Thanks for all the input, guys. SpanishCastleAle, you're way too advanced for me. Still stuck in the partial-mash phase. In fact, that's part of what I was wondering. I'm not sure a beer like this would come out right with a partial-mash method, and hate to tie up my chest freezer for so long if not. If no one has tried it, maybe I'll give it a go and find out. Thanks again.
Excellent, thanks for the input. One more question and I'll leave you guys alone. My LHBS doesn't have that particular yeast, but the guy said the White Labs "Bock yeast" he has would be just as good. Agree or disagree?
Ok, I said I was done with questions on this but, of course, another has come up. In the section of Brewing Classic Styles on Doppelbocks, they talk about pitching six packets of liquid yeast or making a big starter.
motobrewer, you agreed with "huge starter", but i'm getting varying opinions on what this means. my LHBS guys say regular sized starter with one packet and don't worry about it. but they tend to be pretty laid back about everything, whereas i'm pretty uptight about the details. so can i hear some thoughts on this? i've never made more than a 1L starter and don't really have the equipment to do so. but i would rather wait and upgrade than watch this beer lager for six months and turn out poorly.
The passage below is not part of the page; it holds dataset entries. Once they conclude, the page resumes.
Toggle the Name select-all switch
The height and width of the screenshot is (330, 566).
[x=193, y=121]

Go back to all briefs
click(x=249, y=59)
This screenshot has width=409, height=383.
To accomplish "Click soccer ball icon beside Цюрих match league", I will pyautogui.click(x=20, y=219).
My opinion and my SOP is to make a big starter (at least 2L) but only brew a low-ish gravity beer with it. Then use the cake from that first beer for the Doppelbock. The size starter you would need for such a big lager is just not going to be practical.
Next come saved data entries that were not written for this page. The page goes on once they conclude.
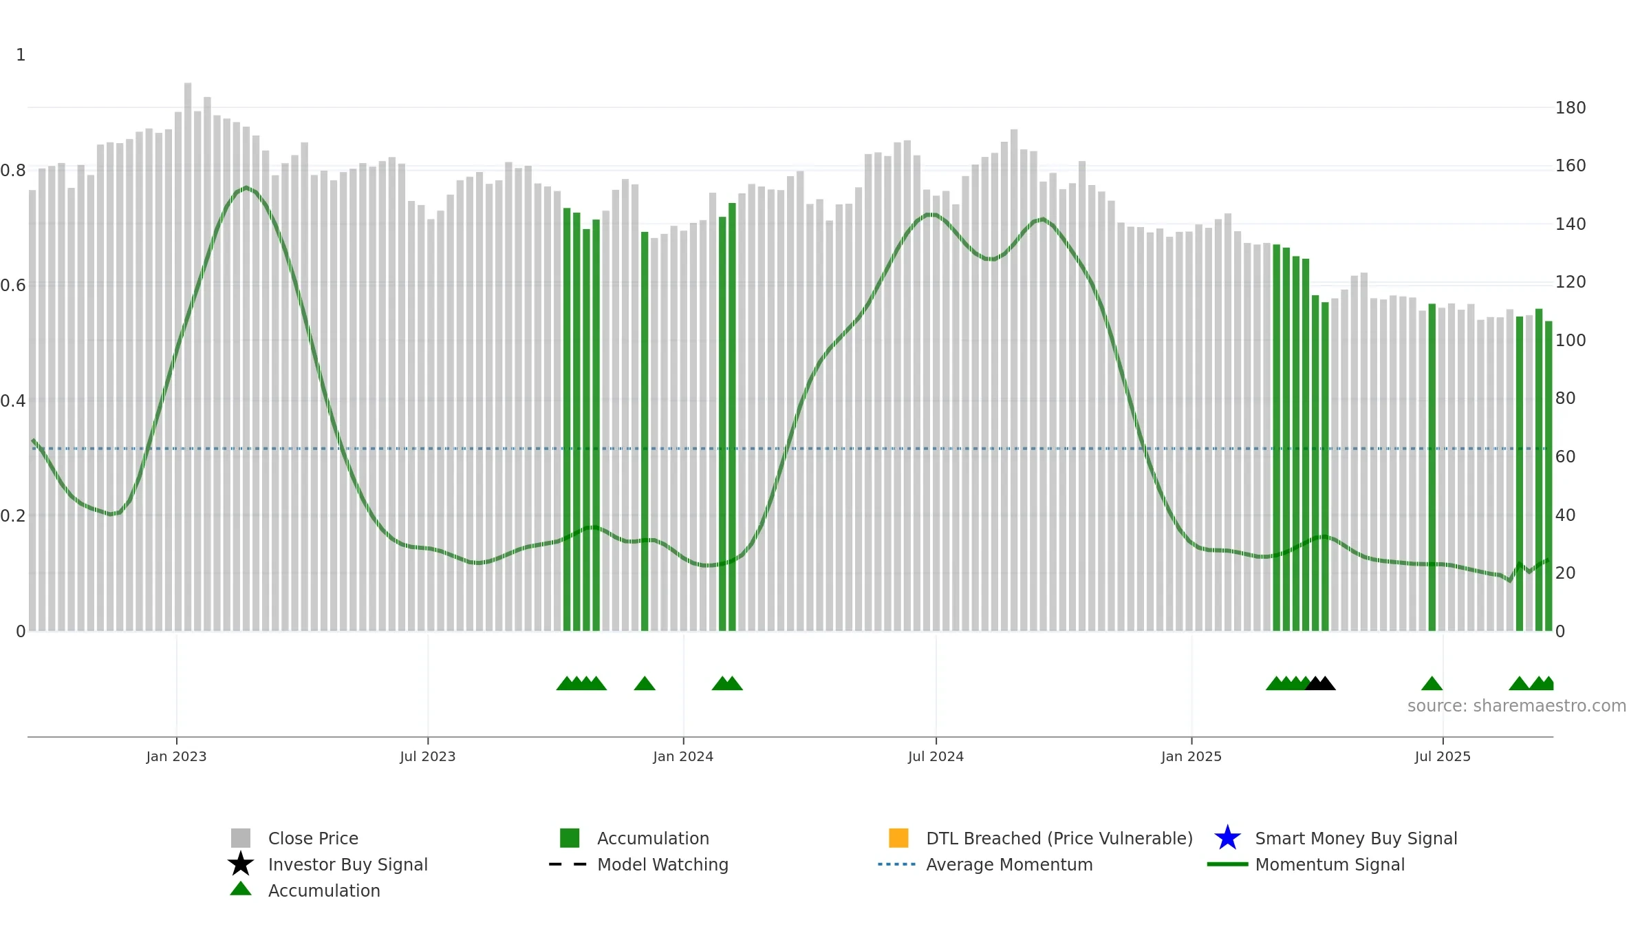The height and width of the screenshot is (929, 1651).
Task: Click the DTL Breached (Price Vulnerable) label
Action: point(1059,838)
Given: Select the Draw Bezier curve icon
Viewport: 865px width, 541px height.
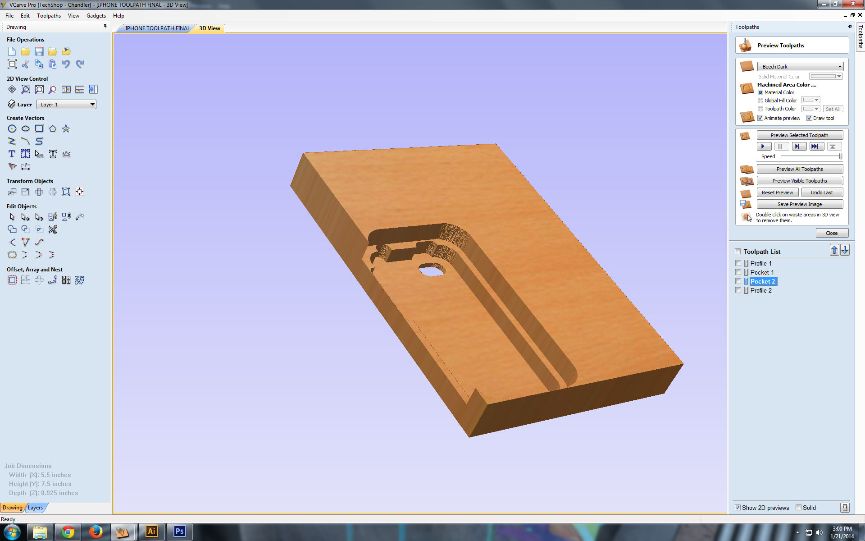Looking at the screenshot, I should [25, 141].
wow, thanks for that link, cool stuff. if i'm going to get into lagers, it looks like a stir plate might be a good investment. i see that northern brewer now has one for $50, might have to order it up. thanks again guys, appreciate all the help.
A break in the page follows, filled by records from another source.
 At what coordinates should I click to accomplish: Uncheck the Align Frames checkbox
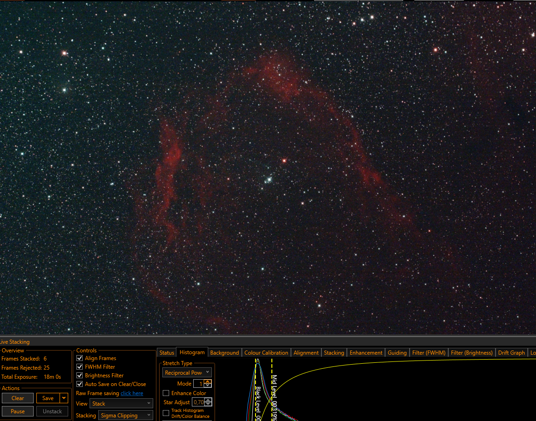click(x=80, y=358)
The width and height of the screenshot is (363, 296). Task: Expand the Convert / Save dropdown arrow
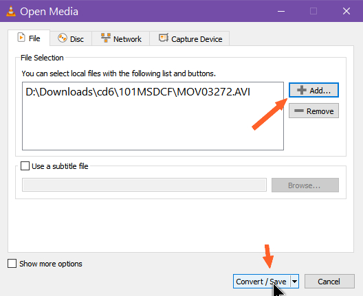pyautogui.click(x=294, y=282)
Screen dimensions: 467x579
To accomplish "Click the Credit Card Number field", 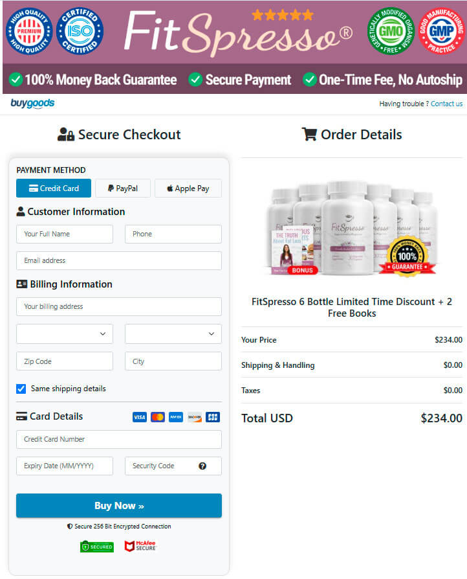I will (x=119, y=439).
Yeah, its about one month into lagering so far. I might have to take a taste today to see how its progressing.
3/18/2012 - I checked out how the lagering was progressing. Its attenuated down from 1.084 to 1.025, 7.7% ABV, 70% AA. It has a nice chocolate color, but clear. Taste great,its got a fairly complex flavor profile. A nice roasted character; chocolate is present but not overwhelming. Its got a bit of alcohol taste to it, not too bad, hopefully that will mellow out a bit. I fermented @ 50˚ the entire time, its been lagering at about 33˚ for around 40 days so far.
I've not had a Celebrator in awhile, probably time to run down to Sergio's to compare to the commercial example.
It came out with a very complex flavor profile. A bit chocolatey, not bitter, smooth, rich, quite tasty. I mentioned hot alcohol taste when it was young, that flavor disappeared after about 4 months of lagering.
I've not had opportunity to compared to the original yet.
I probably still have about 1-2 gallons remaining; seems like its peak flavor was reached at around 9 months of lagering. Its still good, but doesn't seem quite as robust as 2 months ago.
I bottled a few of longevity; I'll be curious to taste how they hold up.
I can recommend the recipe I devised, I'll be doing it again in the next month or two. Be cautious with the chocolate malt addition, it could easily overpower the fine balance of flavor. I used the British chocolate because its bit less bitter than ordinary chocolate malt.